Song Hyon's "Model for Study of Music" (Akhak kwebom) and the historical development of the Neo-Confucian concept of music in fifteenth-century Chosen Korea, with translations of the "Introduction" to the "Model for Study of Music" and excerpts from the "
文摘
Throughout Confucian East Asia, the concept of music known as “ yue” was central to both governance and self-cultivation. In the twelfth century, Confucianism received new impetus through the metaphysical philosophy of Zhu Xi (1130–1200) connecting Heaven, man, and education. Choson Korea (1392–1910) further developed the concept of yue during its cultural renaissance in the fifteenth century to reflect Zhu Xi's Neo-Confucian philosophy and to illuminate in turn why music remained so essential to Neo-Confucian thought.;Commissioned by the Choson court, Song Hyon's Model for Study of Music (Akhak kwebom, 1493) is the culminating musical treatise from this period.
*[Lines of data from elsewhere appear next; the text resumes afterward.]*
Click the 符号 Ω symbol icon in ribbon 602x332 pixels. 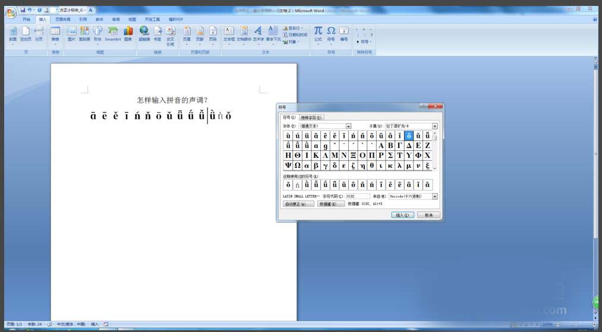(x=331, y=33)
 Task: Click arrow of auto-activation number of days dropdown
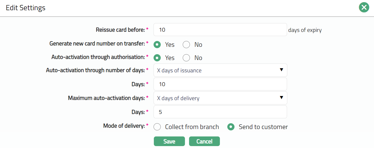click(x=281, y=70)
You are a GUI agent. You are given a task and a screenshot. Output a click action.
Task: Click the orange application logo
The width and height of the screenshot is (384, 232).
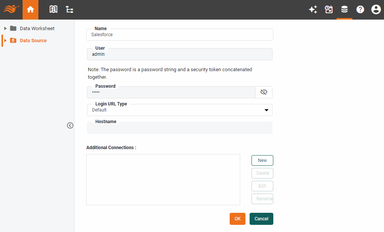11,9

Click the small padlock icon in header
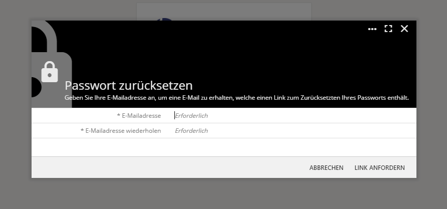coord(50,72)
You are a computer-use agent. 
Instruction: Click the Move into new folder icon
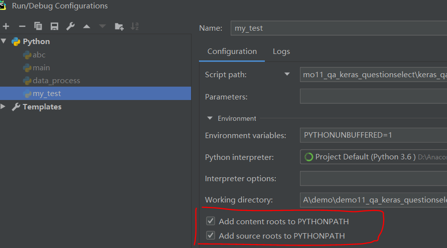119,26
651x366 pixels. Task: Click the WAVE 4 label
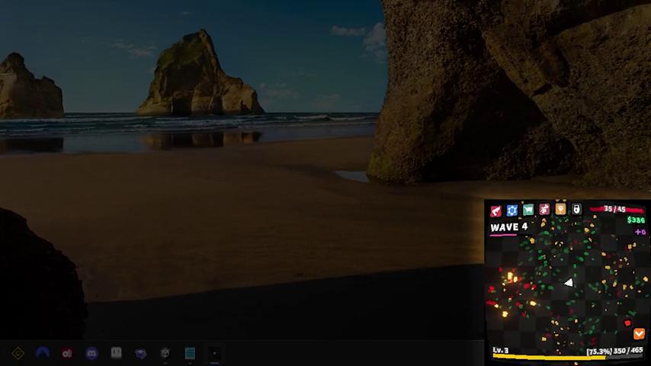click(508, 227)
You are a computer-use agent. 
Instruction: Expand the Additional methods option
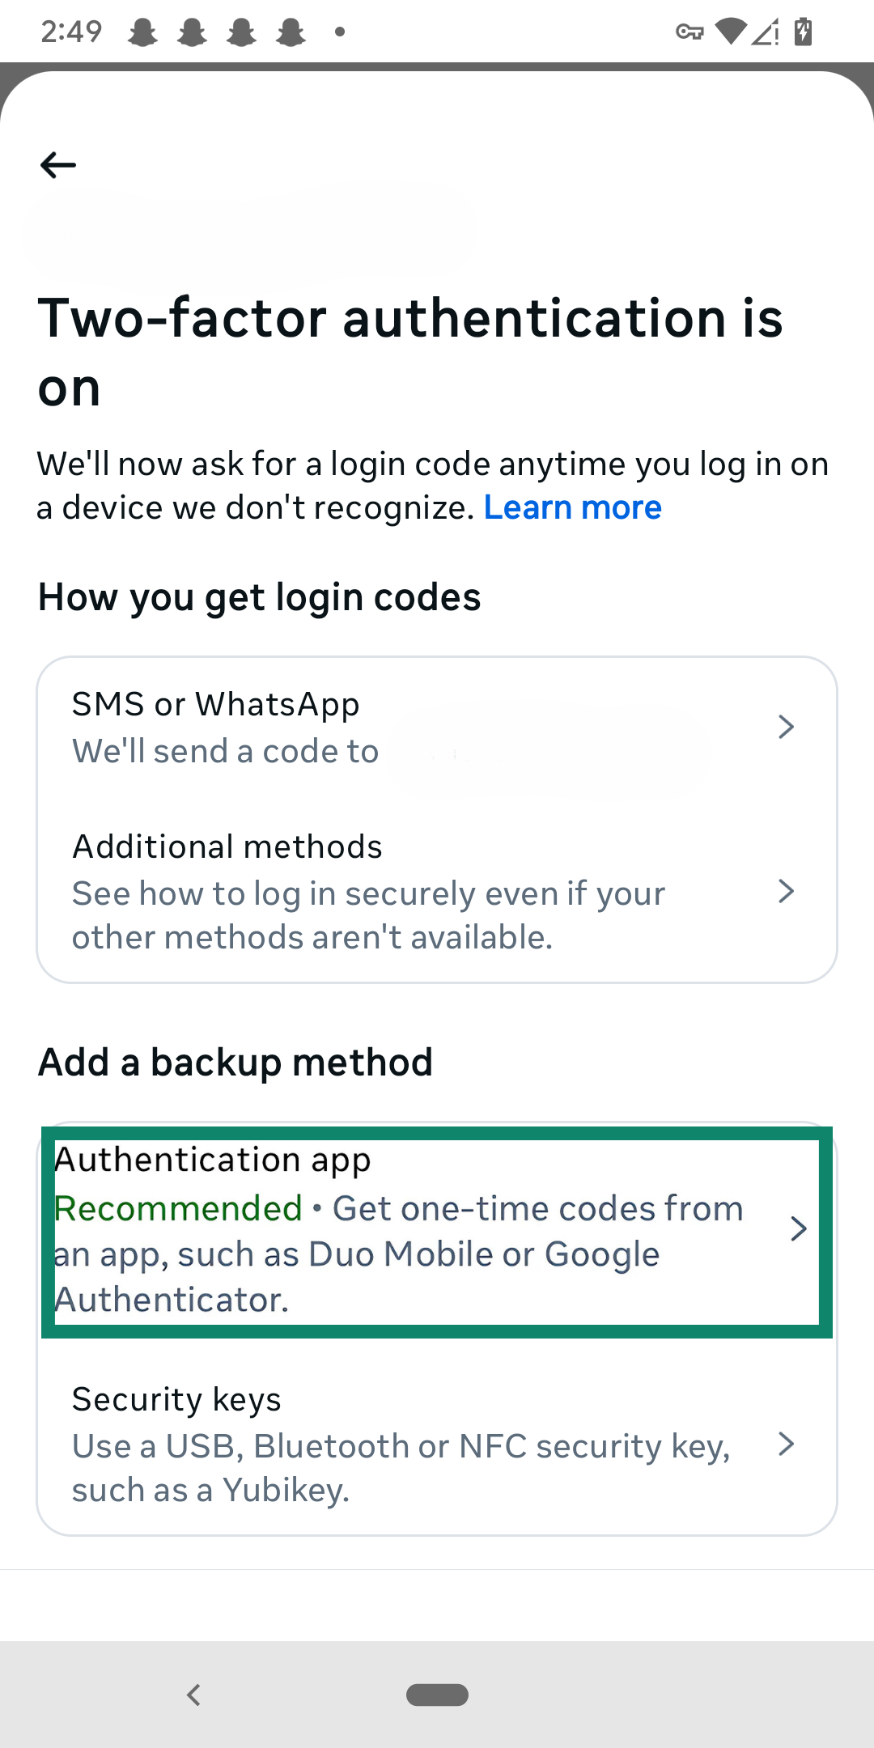pyautogui.click(x=787, y=891)
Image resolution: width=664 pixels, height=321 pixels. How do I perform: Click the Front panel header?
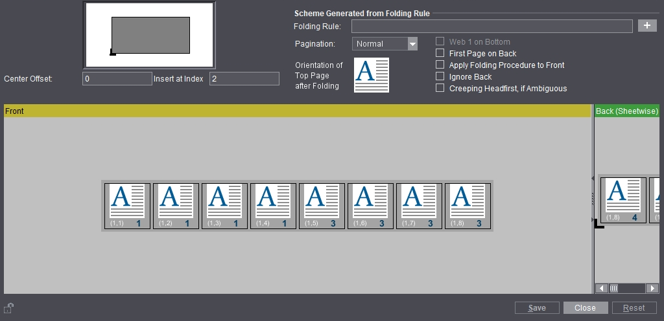(x=296, y=111)
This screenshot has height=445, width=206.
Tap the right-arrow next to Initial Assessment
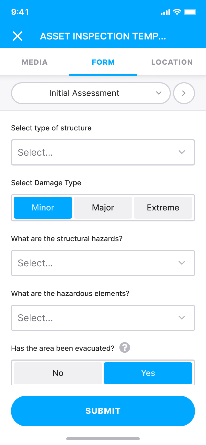(x=184, y=93)
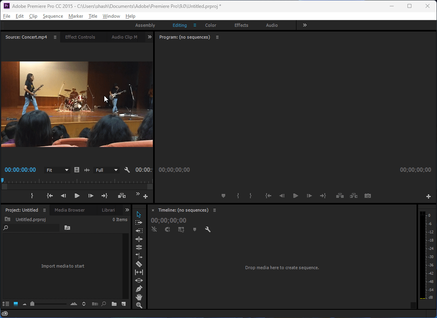The image size is (437, 318).
Task: Switch to the Color workspace
Action: 211,25
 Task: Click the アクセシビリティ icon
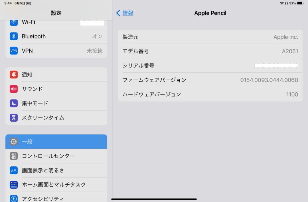click(x=13, y=199)
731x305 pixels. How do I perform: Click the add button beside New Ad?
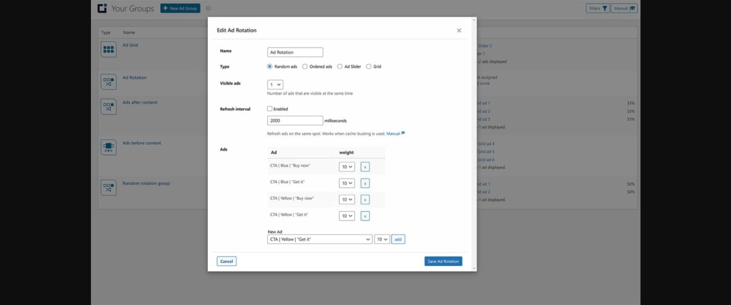tap(398, 239)
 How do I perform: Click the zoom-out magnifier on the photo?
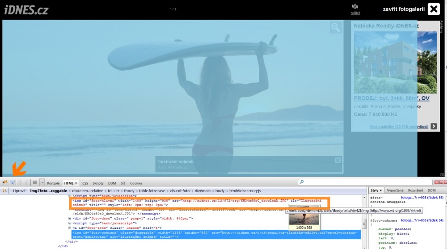(336, 28)
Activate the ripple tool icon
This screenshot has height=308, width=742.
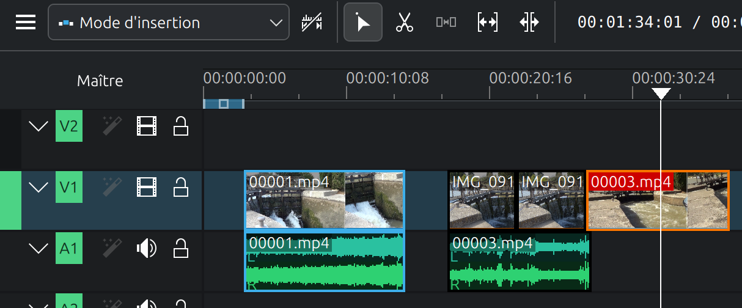point(529,23)
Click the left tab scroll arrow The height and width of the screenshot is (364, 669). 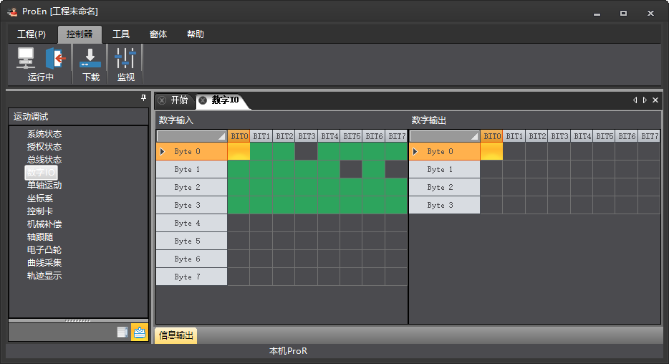coord(635,100)
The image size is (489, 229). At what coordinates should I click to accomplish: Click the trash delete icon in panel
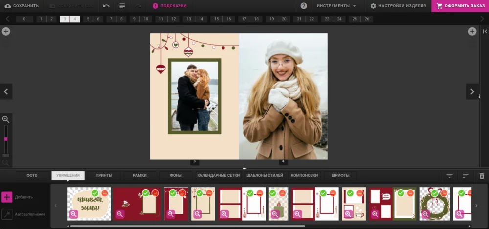tap(482, 176)
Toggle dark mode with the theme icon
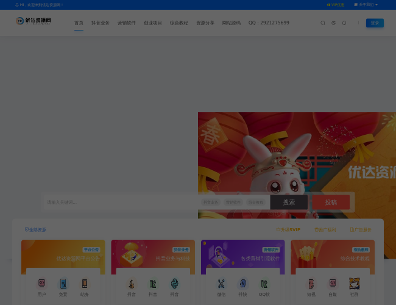Image resolution: width=396 pixels, height=305 pixels. pyautogui.click(x=333, y=23)
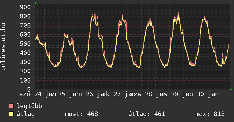Click the 300 y-axis value label
Image resolution: width=234 pixels, height=122 pixels.
[26, 62]
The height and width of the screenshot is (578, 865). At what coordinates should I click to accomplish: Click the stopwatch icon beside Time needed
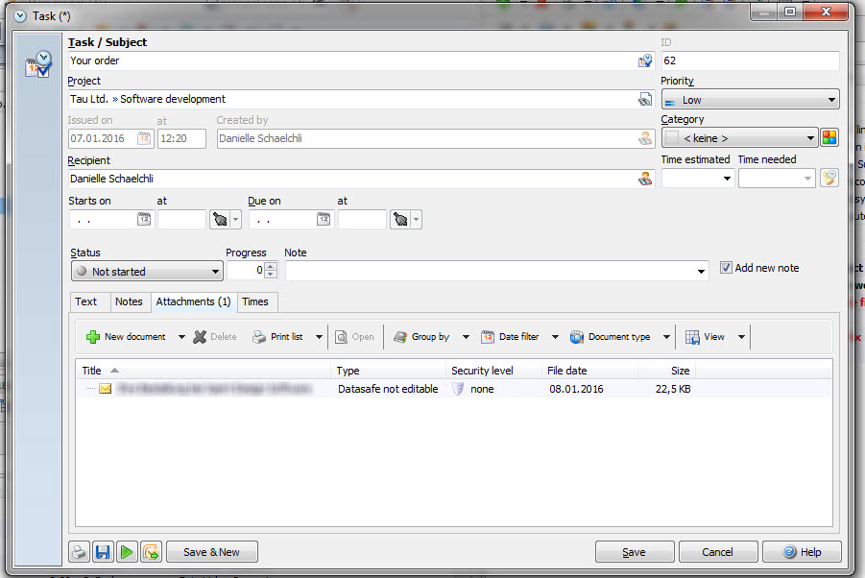pos(829,178)
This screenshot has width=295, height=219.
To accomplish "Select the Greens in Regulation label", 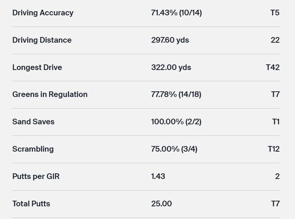I will click(x=50, y=95).
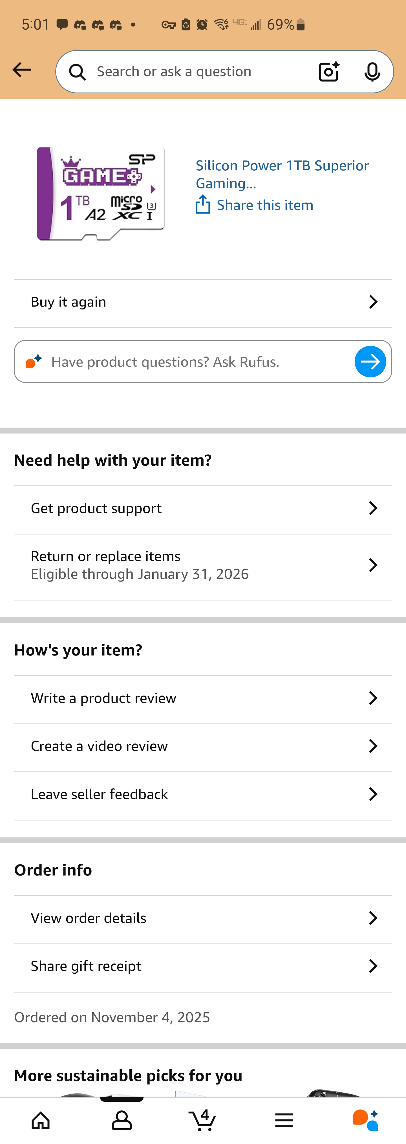Tap the search text field
This screenshot has height=1144, width=406.
pyautogui.click(x=195, y=72)
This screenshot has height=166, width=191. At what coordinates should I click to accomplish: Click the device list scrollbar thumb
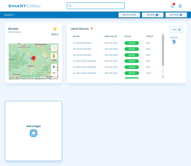tap(163, 50)
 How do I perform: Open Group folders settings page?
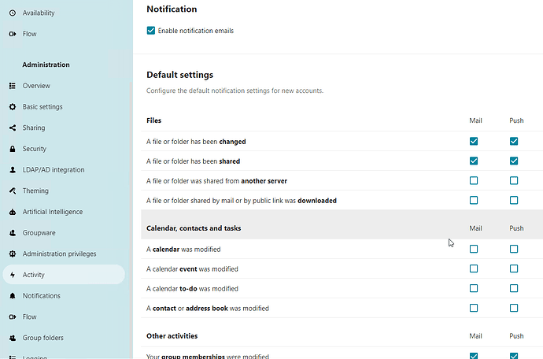tap(42, 338)
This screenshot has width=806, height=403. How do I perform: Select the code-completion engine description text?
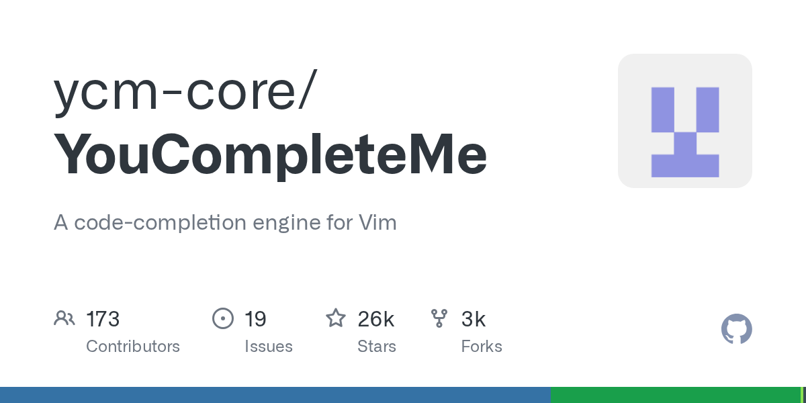[x=225, y=222]
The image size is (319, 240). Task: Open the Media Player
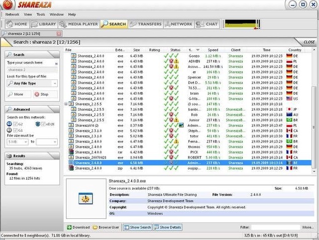coord(78,24)
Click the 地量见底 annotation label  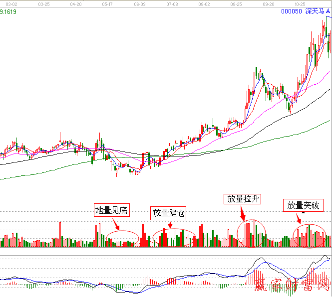[112, 210]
It goes beyond the earlier foundational works of Pak Yon and the Kings Sejong, Sejo, and Songjong, to discuss the substance, history, and function of yue in relation to Zhu Xi's Neo-Confucian philosophy. Analysis of the work's important Introduction shows how Song Hyon understood yue in connection with such essential tenets of Neo-Confucianism as the co-existence of principle (li) and material force (qi), the investigation of things and the extension of knowledge, and their contextual application in governance. It also shows how yue was understood to support the daily practice of self-cultivation to the point where “there are no grievances.”;Song Hyon's Model greatly influenced later musical developments in Korea, but his vision of yue was not realized over the subsequent centuries due to a number of historical and critical factors. A re-reading of the work, however offers important insights into what it means to be “musical” then and now. It suggests how music integrates life experiences in ways that embrace both universality and uniqueness of individual and cultural identities in an increasingly global community of self-cultivated persons.